Sebi gets more powers to curb Ponzi schemes

The Cabinet on Wednesday approved amendment to the Sebi Act, which is expected to arm the stock market regulator to crack down on collective investment schemes such as the Saradha scam in West Bengal.

Senior government sources told TOI that the Cabinet had shown the green light to the proposal to provide more powers to Sebi to help investigate and punish fly-by night operators of Ponzi schemes. Sebi will be able to summon any person or entity to assist in an investigation into a chit fund or a para-banking operation. It also provide powers to the stock market regulator to undertake "search and seizure" operations and help them access call records. "This will enhance regulation of collective investment schemes," said a senior government official. The changes in the Act is also likely to plug regulatory loopholes and clearly detail the jurisdiction of the stock market regulator on such schemes. As reported by TOI Sebi will be able to impose "disgorgement orders" on a company that defaults on its commitments or makes illegal gains. The regulator will use its "inherent powers" to recover ill-gotten gains that will then be utilized to promote "investor protection and education".

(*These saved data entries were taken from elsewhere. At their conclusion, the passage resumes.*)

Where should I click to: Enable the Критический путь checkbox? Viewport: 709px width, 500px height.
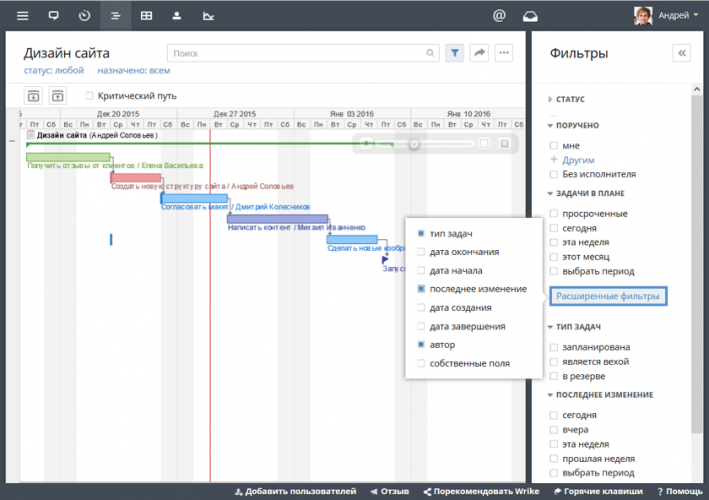click(x=90, y=96)
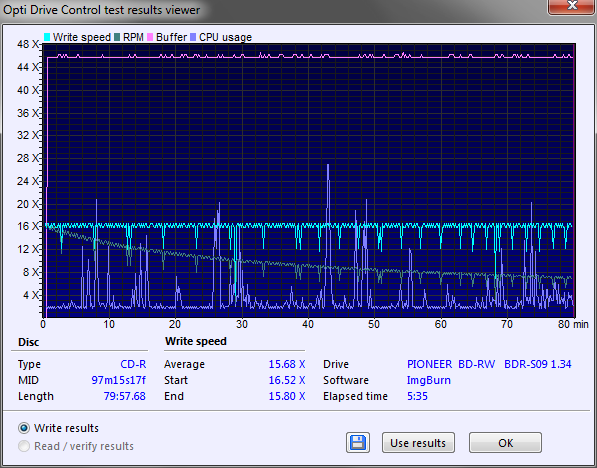The image size is (597, 468).
Task: Click the MID value 97m15s17f
Action: point(118,380)
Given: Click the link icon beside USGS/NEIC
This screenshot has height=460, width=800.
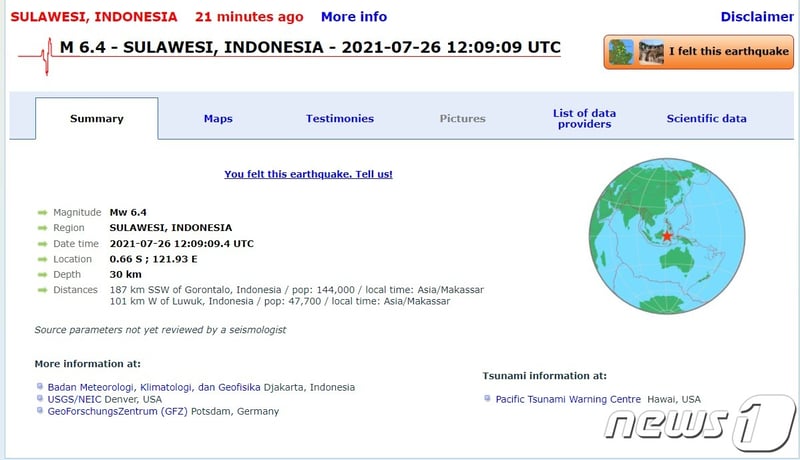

Sebi will be able to impose "disgorgement orders" on a company that defaults on its commitments or makes illegal gains. The regulator will use its "inherent powers" to recover ill-gotten gains that will be utilized to promote "investor protection and education".

The regulator will be able to issue consent orders in case the concerned entity fails to report changes in its holding pattern or rules governing its operations. The proposal also aims to increase Sebi's powers to impose monetary penalties.